The visual arts community needs to reaffirm unification and create a roadmap. To backtrack, there were clear dividends from ViVa ExCon 2016 because of a consolidated visual arts community that was committed to reinvigorating its development. Since then, public awareness has increased, generating “renaissance fever,” which has created a dynamic ecosystem by bringing new investments, opening up economic activities for artists, and gaining the support of the local government and the private sector.

Although there was no clear roadmap, the local art scene has expanded despite serious challenges brought about by COVID-19, global political instability, post-2022 elections, and worsening inflation. Moving forward into the post-pandemic era, however, requires new leadership that can consolidate its ranks and facilitate stronger unification.

A sectoral roadmap that outlines its vision, direction, and priorities is essential for formal engagement with the local government and other players in the art ecosystem. In a world with increasing scarce resources, funders have become obsessed with plans, and a roadmap will help communicate how it contributes to the overall scheme of things that brings development to society. Without a roadmap and plan, the local art world will remain detached from the community and its sustainability will be threatened.

The need for capacity for constructive engagement requires no further emphasis. The political and economic environment is fast evolving, triggered by technological advancement, improved accountability mechanisms, and new regulatory policies.

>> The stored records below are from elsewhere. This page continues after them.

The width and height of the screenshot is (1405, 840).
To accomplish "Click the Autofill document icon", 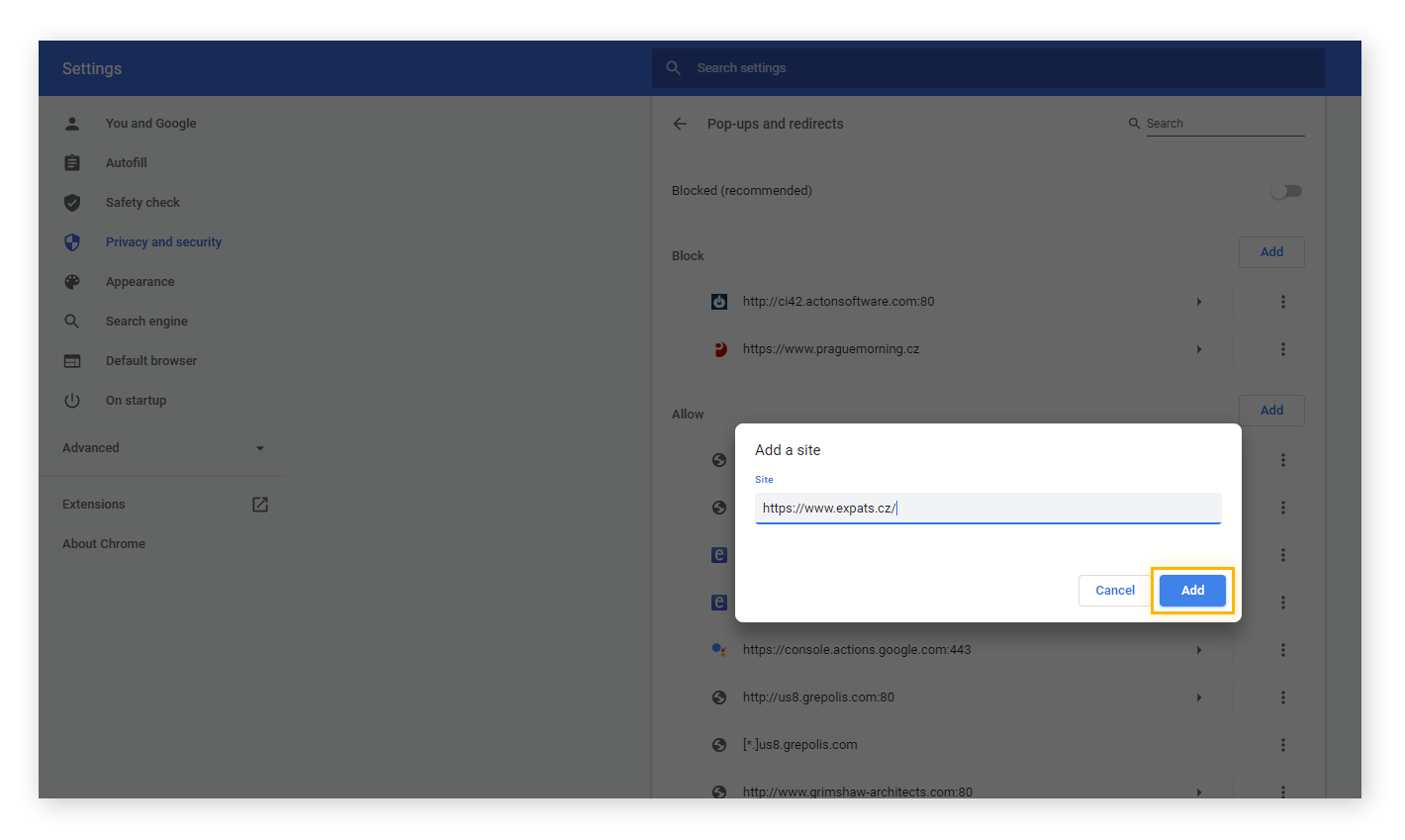I will (72, 162).
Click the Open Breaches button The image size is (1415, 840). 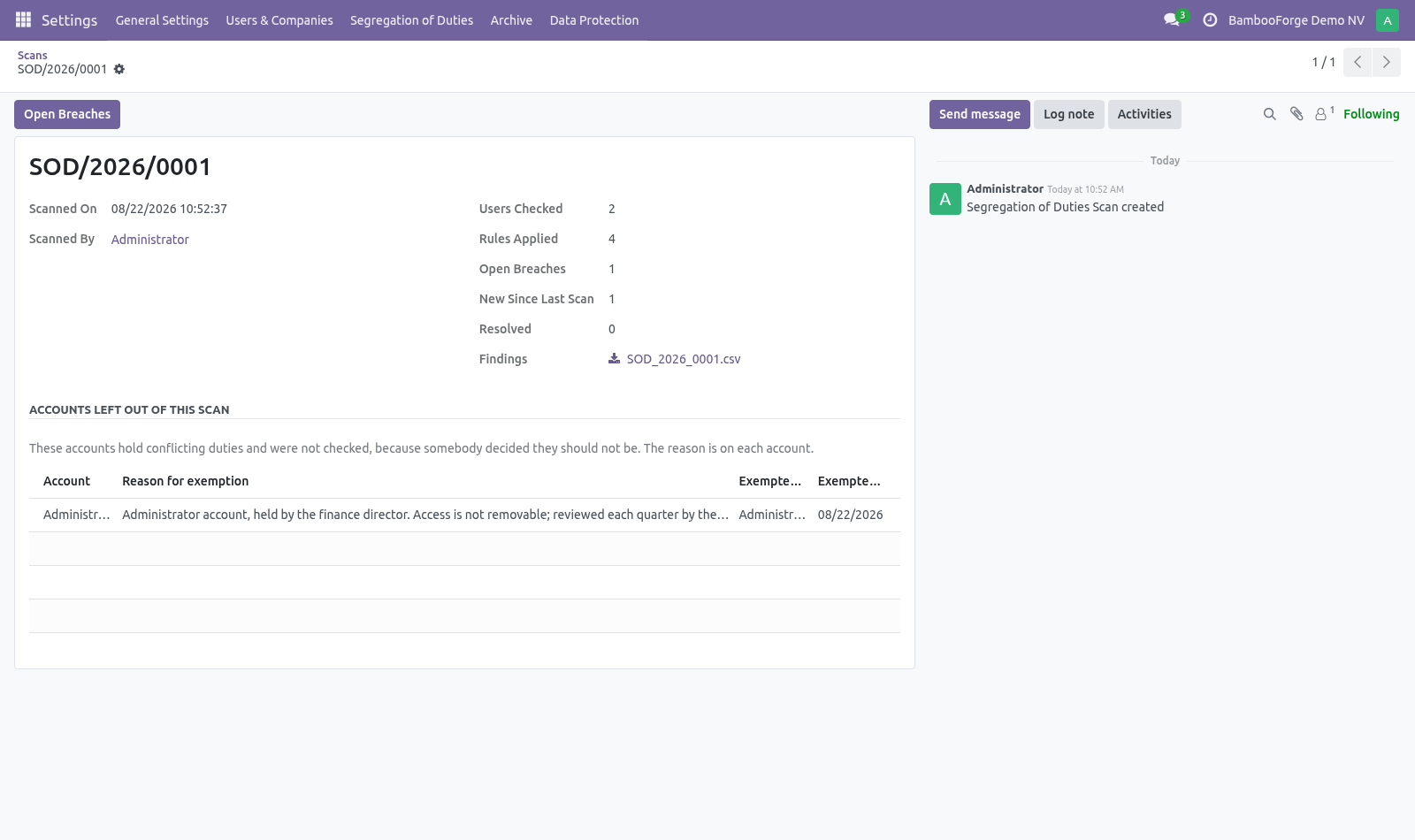[x=67, y=114]
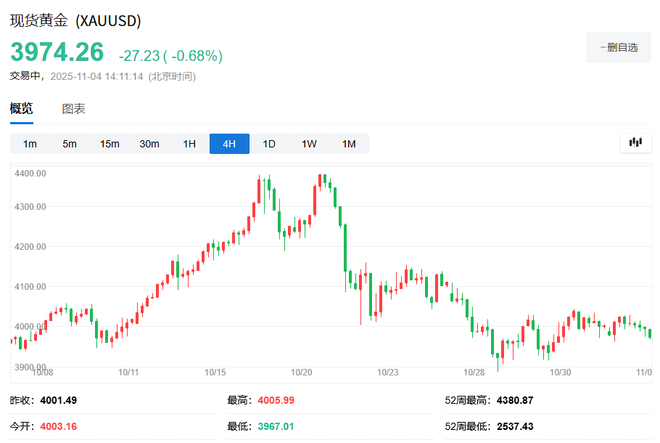Click the 10/23 date marker on chart
660x443 pixels.
click(x=388, y=372)
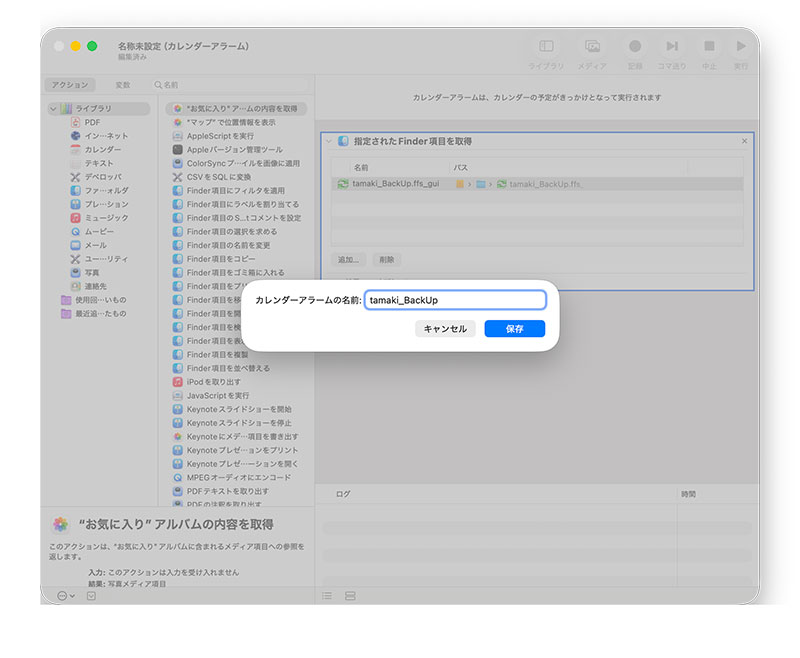800x658 pixels.
Task: Open the メディア browser toolbar icon
Action: click(x=592, y=47)
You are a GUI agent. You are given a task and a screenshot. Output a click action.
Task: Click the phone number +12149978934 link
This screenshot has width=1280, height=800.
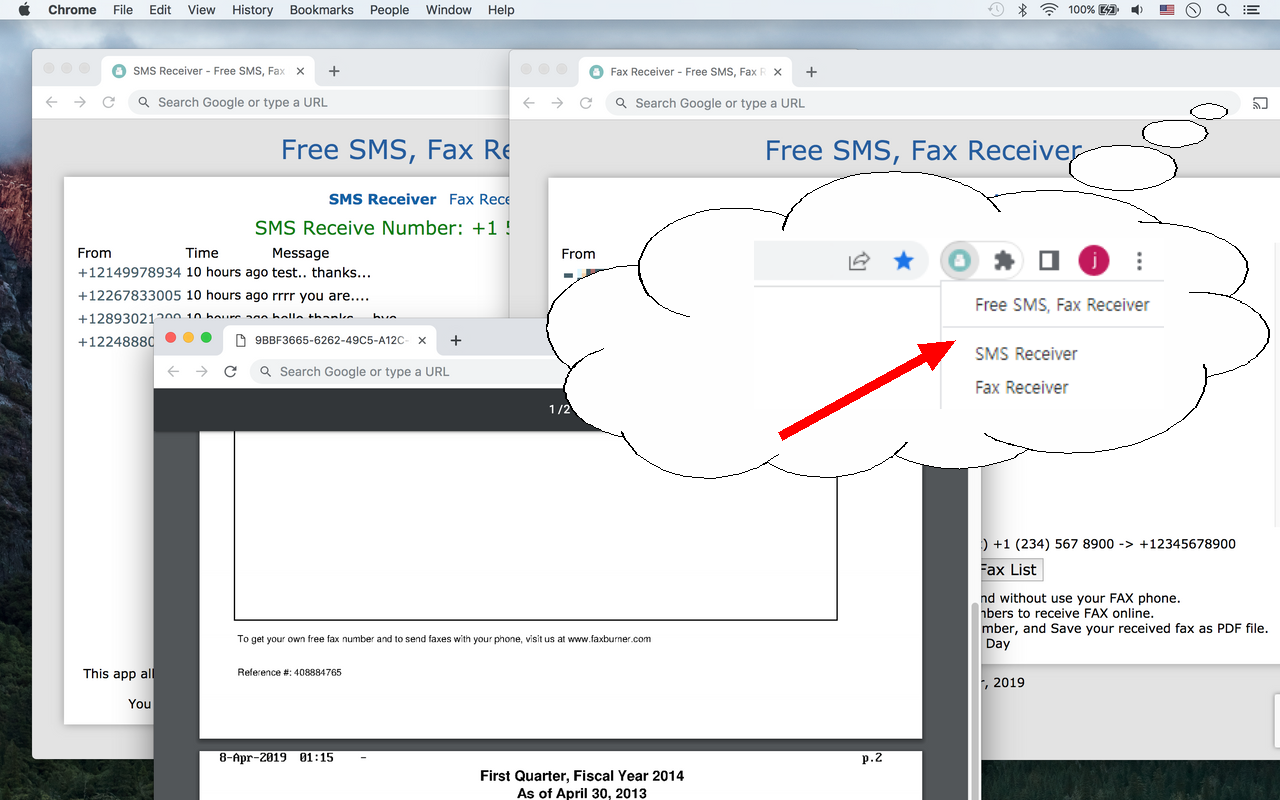pos(128,272)
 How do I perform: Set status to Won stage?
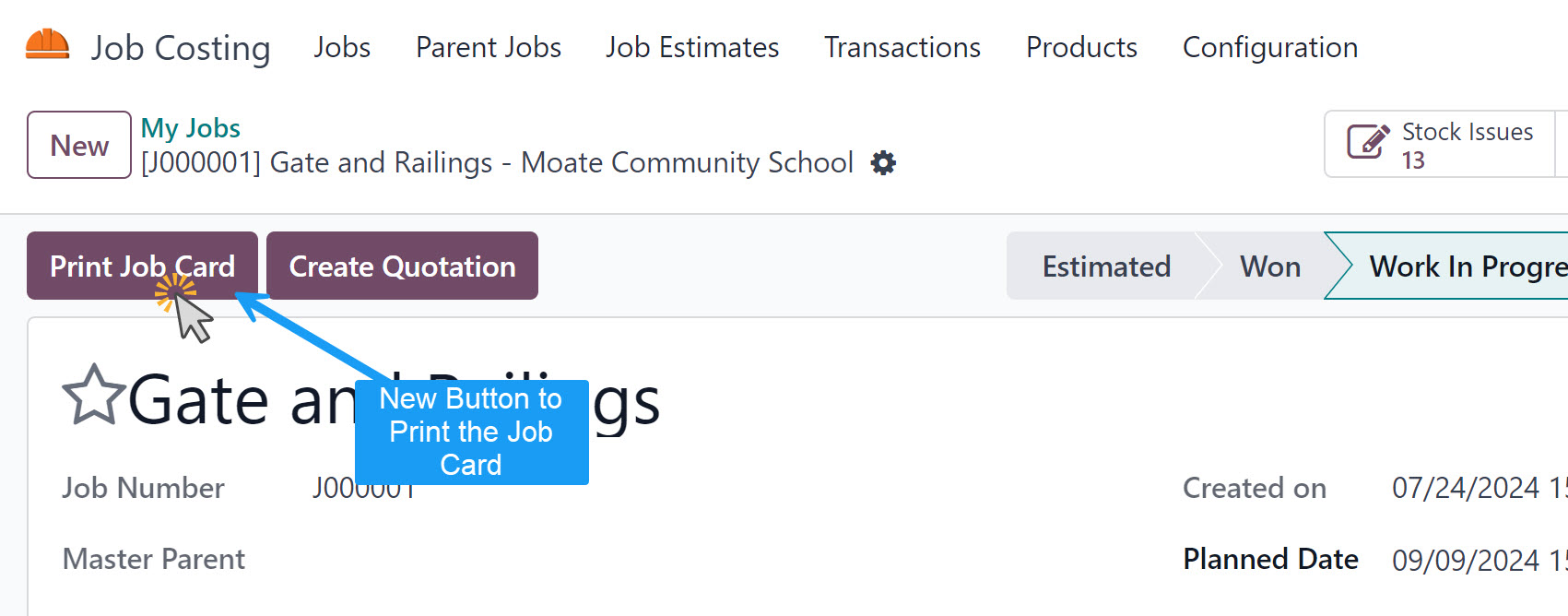click(1270, 266)
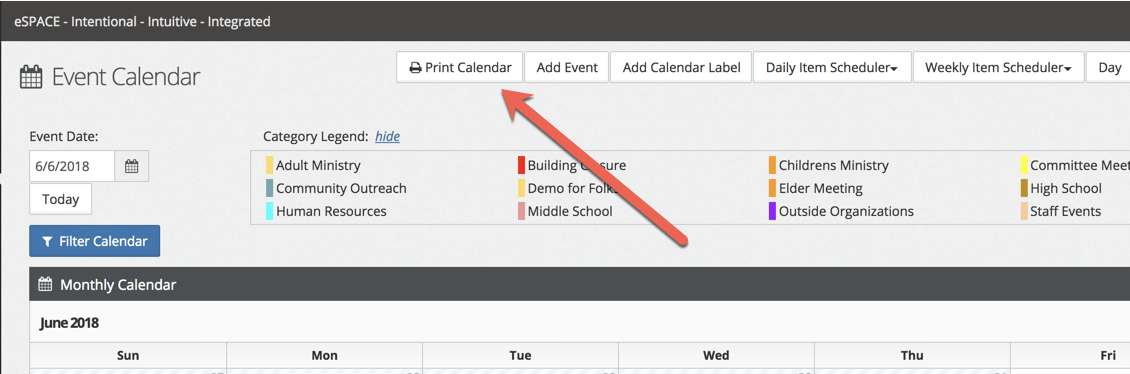
Task: Click the Print Calendar button
Action: (x=461, y=68)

There are plenty of hindering factors, yet a major one is the requirement of legitimacy. I’m not saying that artists or art groups are illegitimate. However, in the context of participatory governance, I doubt that most groups have a legal document to show that they are a registered entity with a legal personality to participate in development planning, propose fund support, access funds, utilize funds, submit reportorial requirements, and be subjected to auditing.

The legitimacy requirement is what drives local governments to engage with groups rather than individuals. It has a legal, practical, and governance function. Most art groups, however, are not registered entities, organizations, or business enterprises, but they are engaged in the serious and expensive enterprise of selling artworks whose cost is not a pittance like a can of sardines or a kilo of onions by the roadside.

Engagements with the local government by stakeholders with weak legitimacy beg political consideration. Many local artists are critical of the political influence at play when it comes to LGU engagements, but politics is not to blame when you have failed to establish legitimacy beforehand. Local chief executives are endowed with executive powers to exercise flexibility, and critical or not, local artists and art groups are enjoying an undue benefit because of the flexibility being exercised by the chief executive towards them. It created a favorable political climate for them to benefit from engagements with the LGU.

The Iloilo Art Pop-Up Studio illustrated this, not because of the fund support that they debated on Facebook but, more substantially, through leniency in regulation.

Flexibility and leniency are like antihistamines prescribed to those who lack legitimacy to constructively engage so that reddish spots like taxes from art sales will not emerge on the surface of the skin. It goes without saying that a weak legal personality is a sumptuous gray area for confidential and non-transparent transactions. Fortunately, the more they turn a blind eye to this fact, the more they will be vulnerable (if not beholden) to political control.

Constructive engagement is not corruption-proof. It can, however, minimize instances of red tape and manage political intervention. Using this approach may help groups gain the ability to access and utilize public funds from multiple sources, which will allow them to preserve a level of independence and attain their development goals.

More engagements are in the pipeline. If the visual arts community believes that they are an empowered sector, then they need to take action. The next round of engagements with the local government will have an awakened community scrutinizing their legitimacy, seeking transparency, and demanding shared accountability.